Isso, de acordo com ela, veio de “diversos segmentos da sociedade”. “A imprensa, que foi cruel comigo. Pegaram frases minhas isoladas e fizeram chacota. Inclusive com uma história pessoal minha, de sofrimento e dor. Riram e zombaram de minha história de dor. Mas não riram apenas dessa ministra. Mas de milhões de meninas. Riram das crianças que estão tentando suicídio”, declarou Damares, lembrando que esse já é o segundo maior motivo de mortes entre os jovens.
“Eu era uma menina de dez anos, num pé de goiaba e que queria morrer. Eu sei o que é ser menina no Brasil, o pior país para ser menina na América Latina. Eu sei o que é estar no colo de um algoz, de um pedófilo. Quiseram rir de uma ministra. Mas riram das meninas abusadas no Brasil”, disse, citando o fato de que uma a cada três garotas são alvo de abusos antes de chegar aos 18 anos.
Damares também explicou sua fala na ONU, em que apontou que sua prioridade é proteger a vida, desde a concepção. Isso seria proteger o bebe no ventre materno. Precisamos de políticas púbicas para gravidas no Brasil. Nem todas as mulheres estão sendo alcançadas com pré-natal. Precisamos diminuir a mortalidade materna”, defendeu.
“O objetivo é de ter um programa muito grande à gestante. Não quer dizer que vamos fazer ativismo para legalizar o aborto ou descriminalização. Vamos proteger a vida desde a concepção. E é entendimento de todos nós que a vida começa na concepção. As previsões legais estão ai e não vamos propor mudanças”, explicou.
A ministra ainda criticou a imprensa por conta de reportagens sobre a adoção de sua filha de uma comunidade indígena. “Eu achei extremamente absurda a exposição desnecessária da vida de minha filha e da minha via. Ela não foi adotada oficialmente por que ela tem pai e mãe e ama o pai e a mãe”, disse.

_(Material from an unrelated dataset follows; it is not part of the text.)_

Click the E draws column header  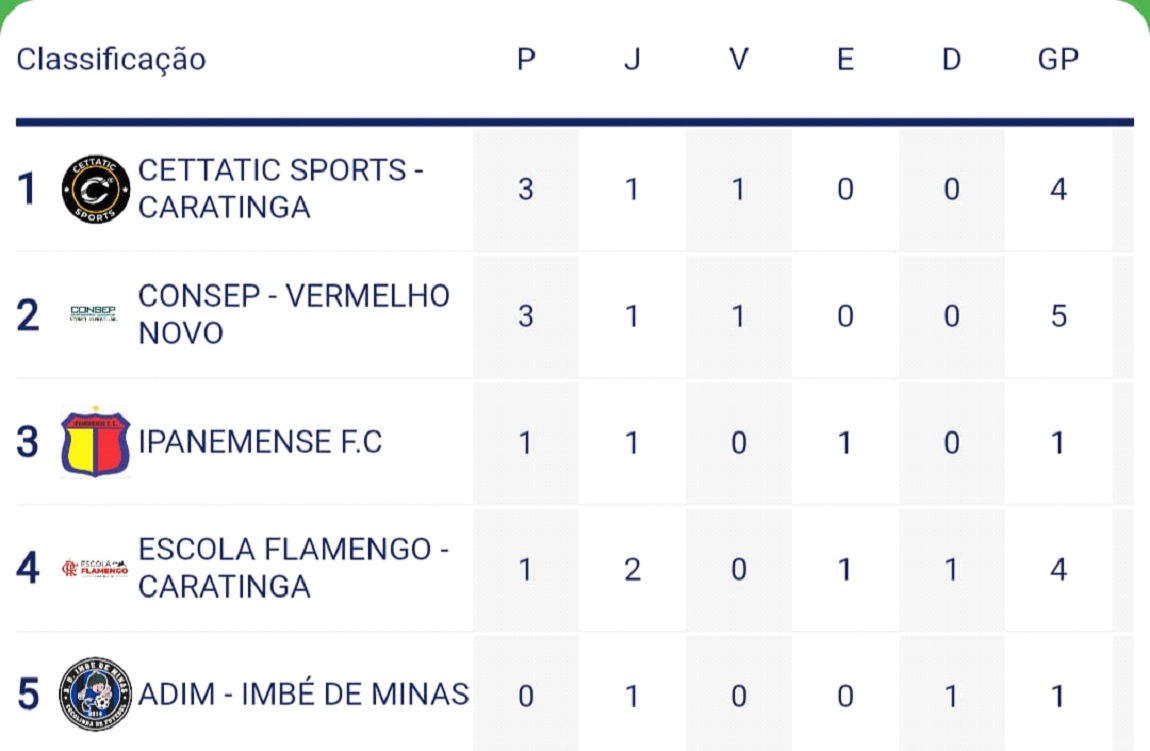(845, 60)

“Eu não poderia fazer essa adoçado porque ela foi dada para que fosse cuidada, para ser amada e protegida”, disse. “A minha relação com minha filha é uma relação afetiva e ninguém tira isso de nós. Eu sou mãe e ela é filha. Eu ganhei uma família indígena, ela ganhou uma mãe branca. Então, fiquei impressionada, chocada, impressionada e chateada pela exposição desnecessária da história. Ela não precisa ser exposta”, completou.